#### What the task asks
Retype the lines word for word, starting at the line containing "The height and width of the screenshot is (1080, 1920). Describe" and ending at the line containing "Text Display element". Leave the pictures out of your answer.

Click-target data:
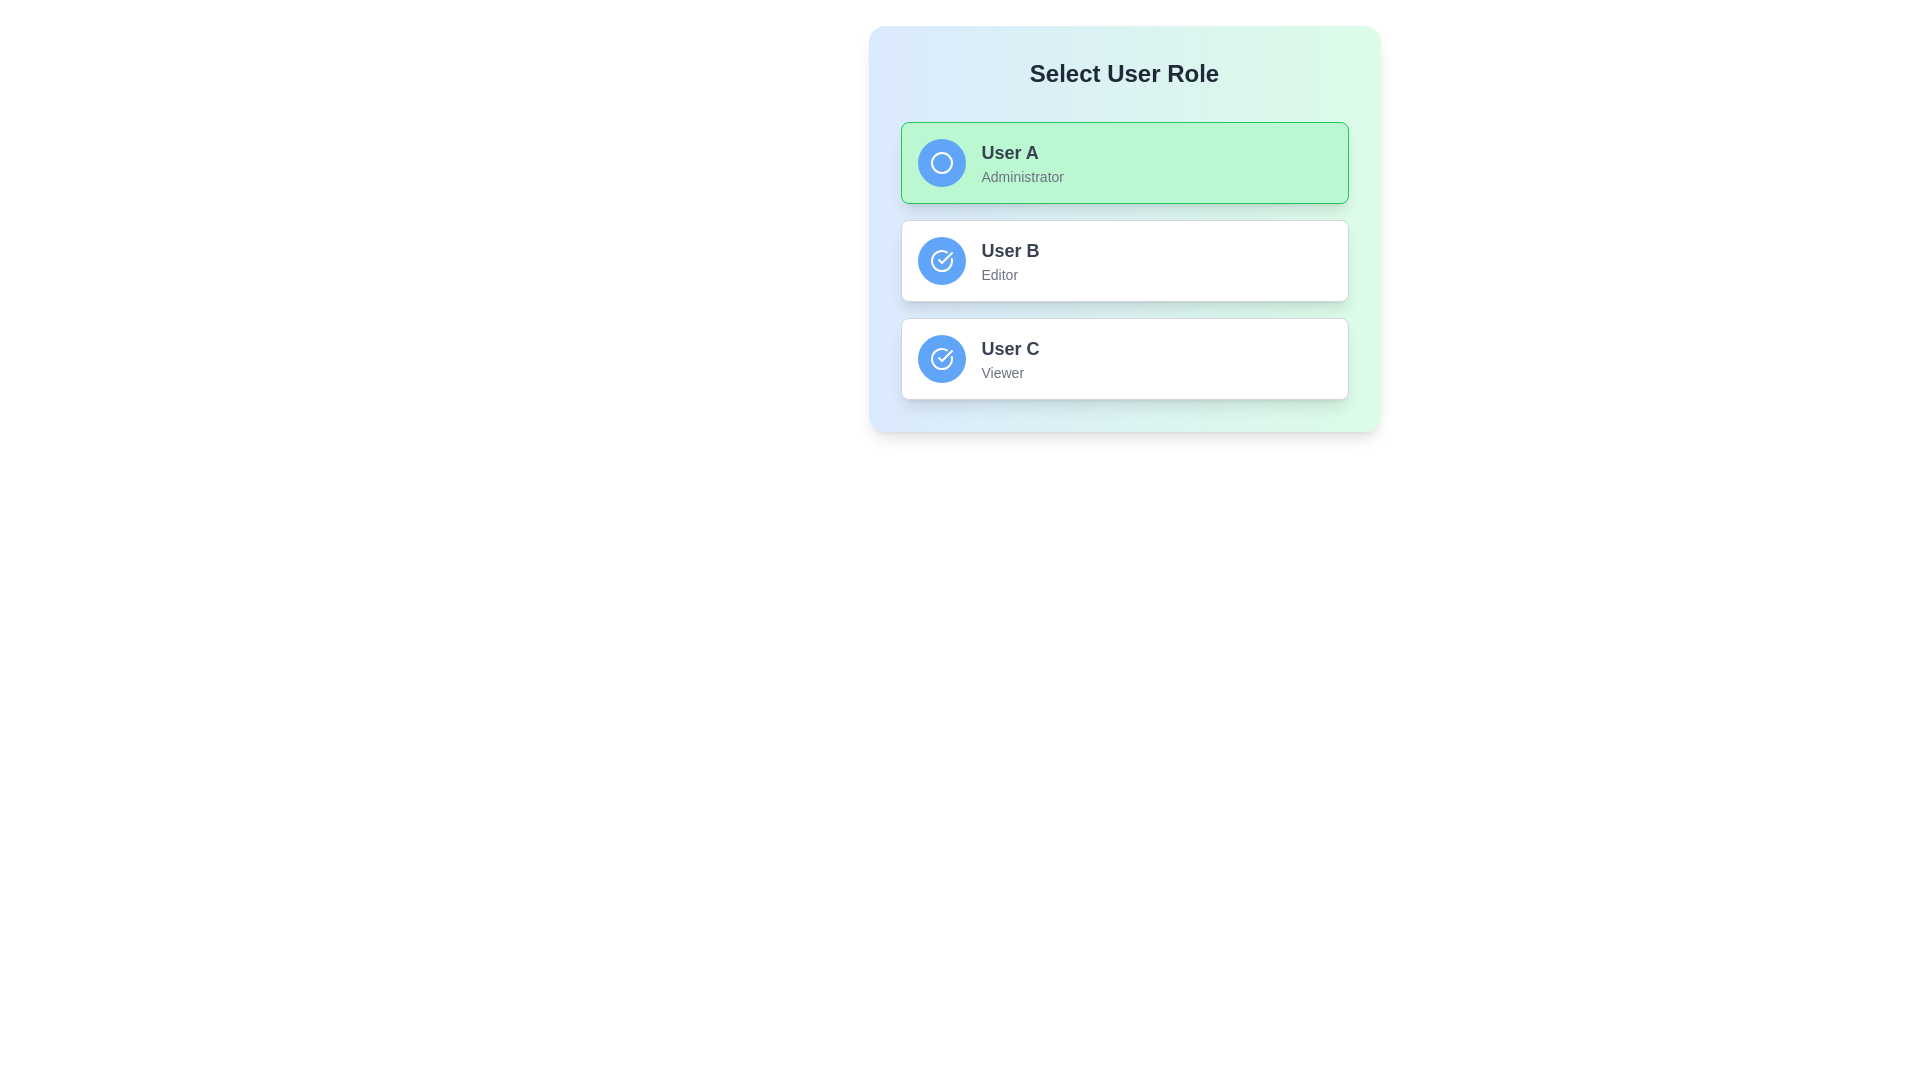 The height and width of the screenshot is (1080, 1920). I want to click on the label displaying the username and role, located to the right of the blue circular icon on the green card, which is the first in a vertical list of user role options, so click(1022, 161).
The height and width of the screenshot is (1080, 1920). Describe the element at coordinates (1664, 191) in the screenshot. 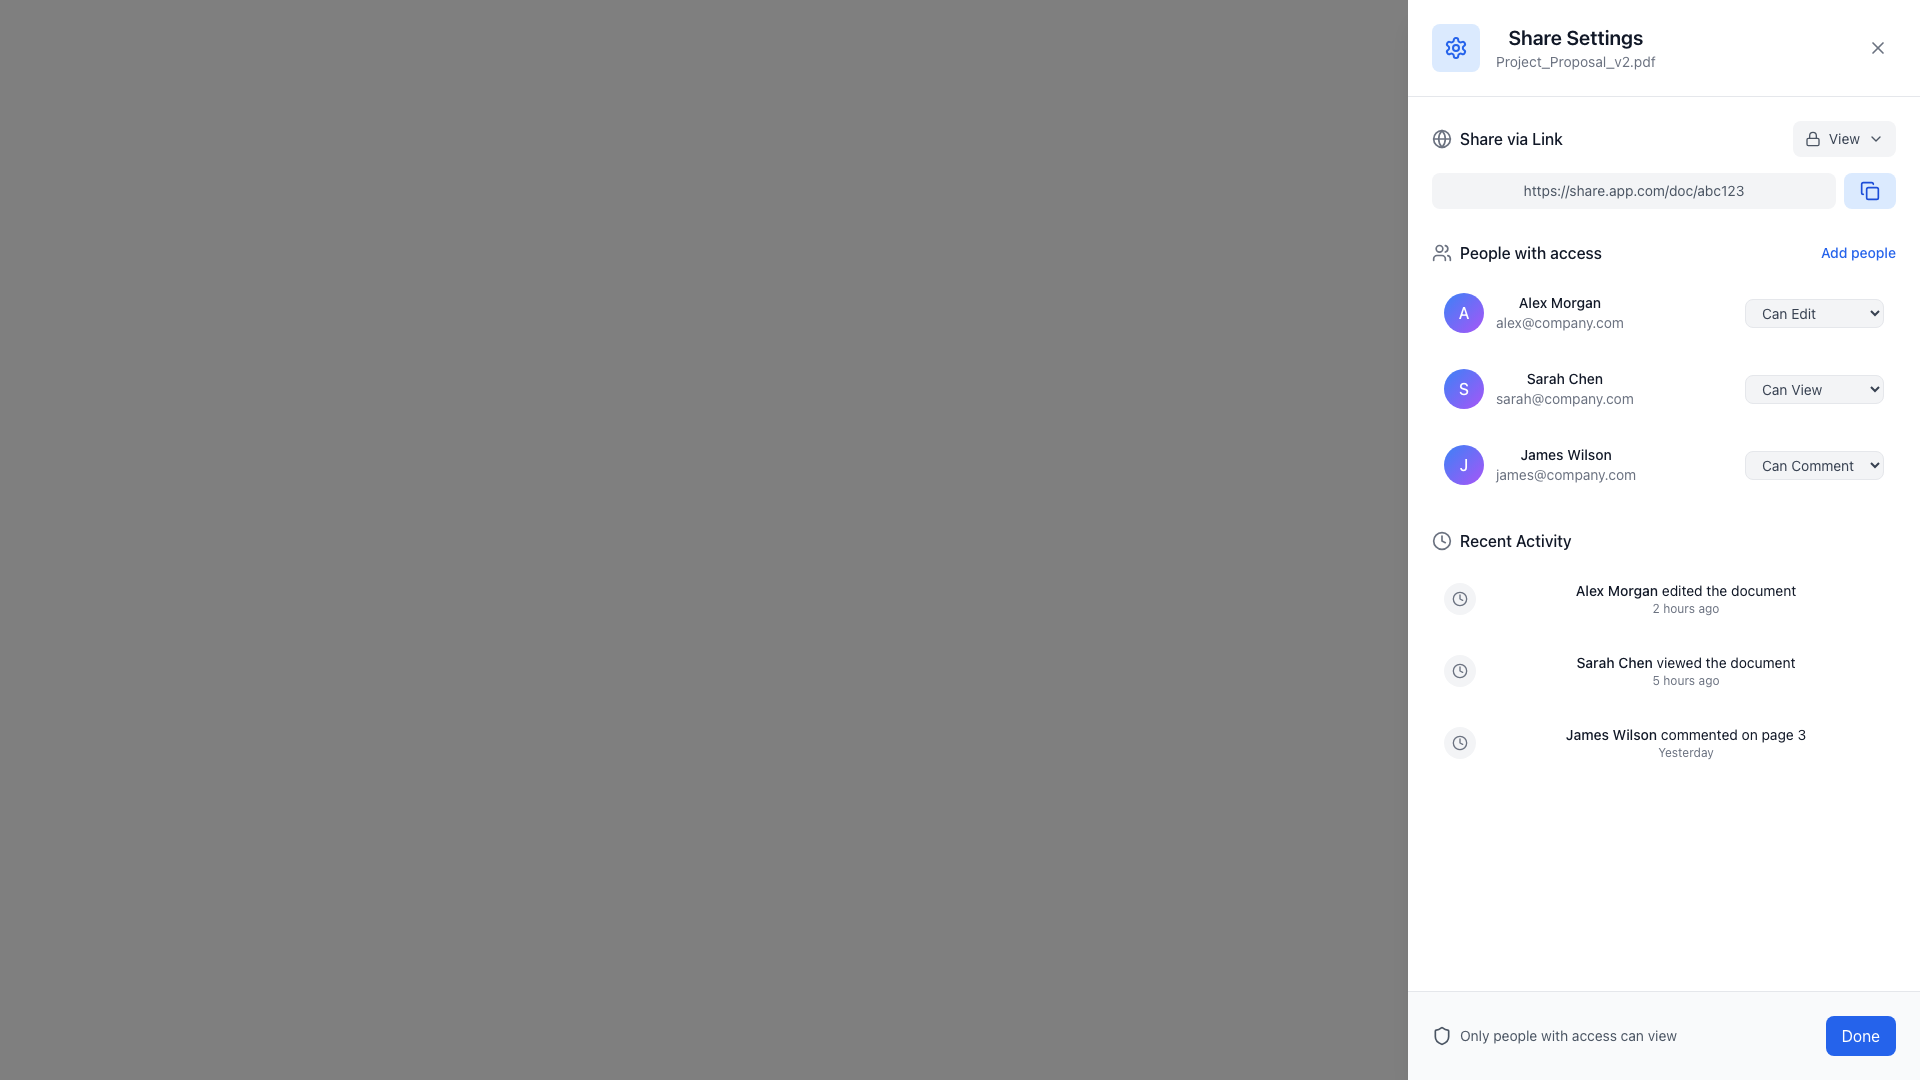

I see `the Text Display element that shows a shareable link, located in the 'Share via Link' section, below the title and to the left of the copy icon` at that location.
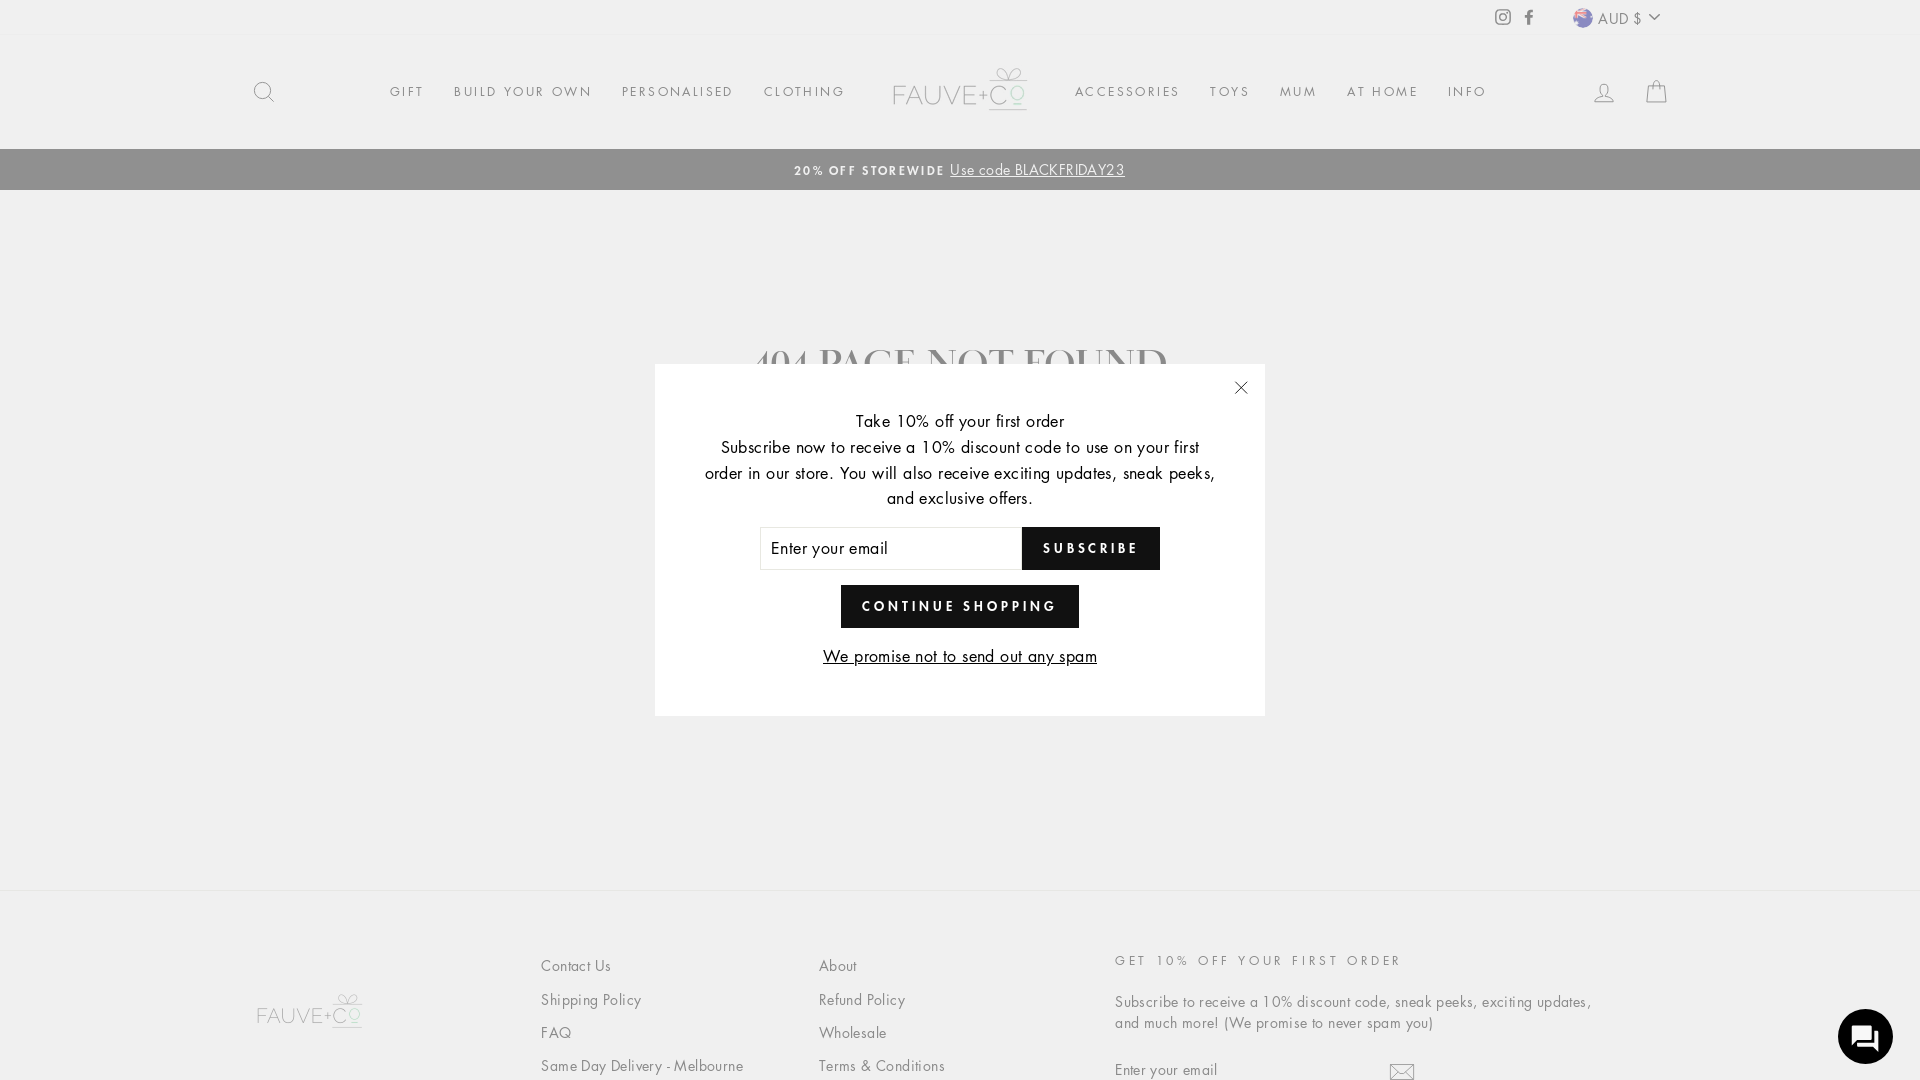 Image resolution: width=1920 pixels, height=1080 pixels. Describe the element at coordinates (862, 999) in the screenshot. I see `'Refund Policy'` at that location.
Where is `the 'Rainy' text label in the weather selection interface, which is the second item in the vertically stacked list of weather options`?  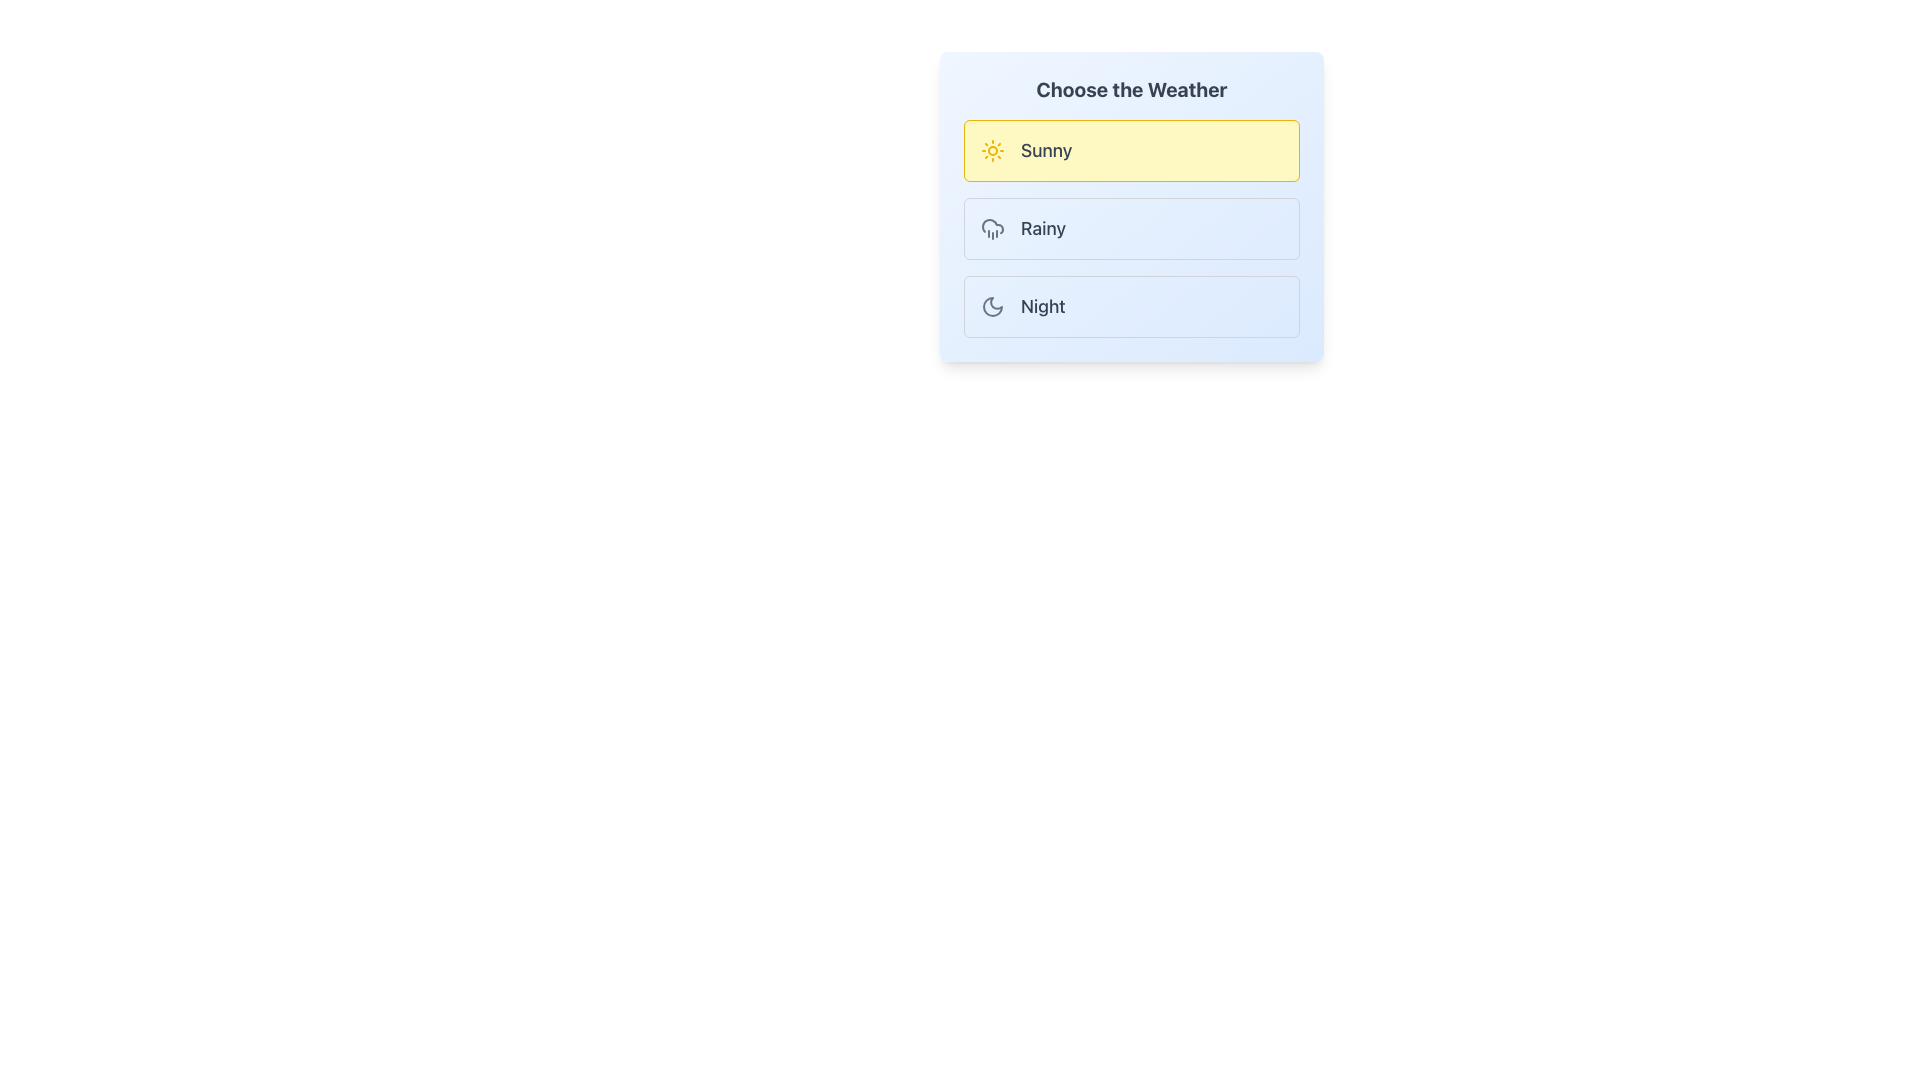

#### Task solution
The height and width of the screenshot is (1080, 1920). Describe the element at coordinates (1664, 191) in the screenshot. 

I see `the Text Display element that shows a shareable link, located in the 'Share via Link' section, below the title and to the left of the copy icon` at that location.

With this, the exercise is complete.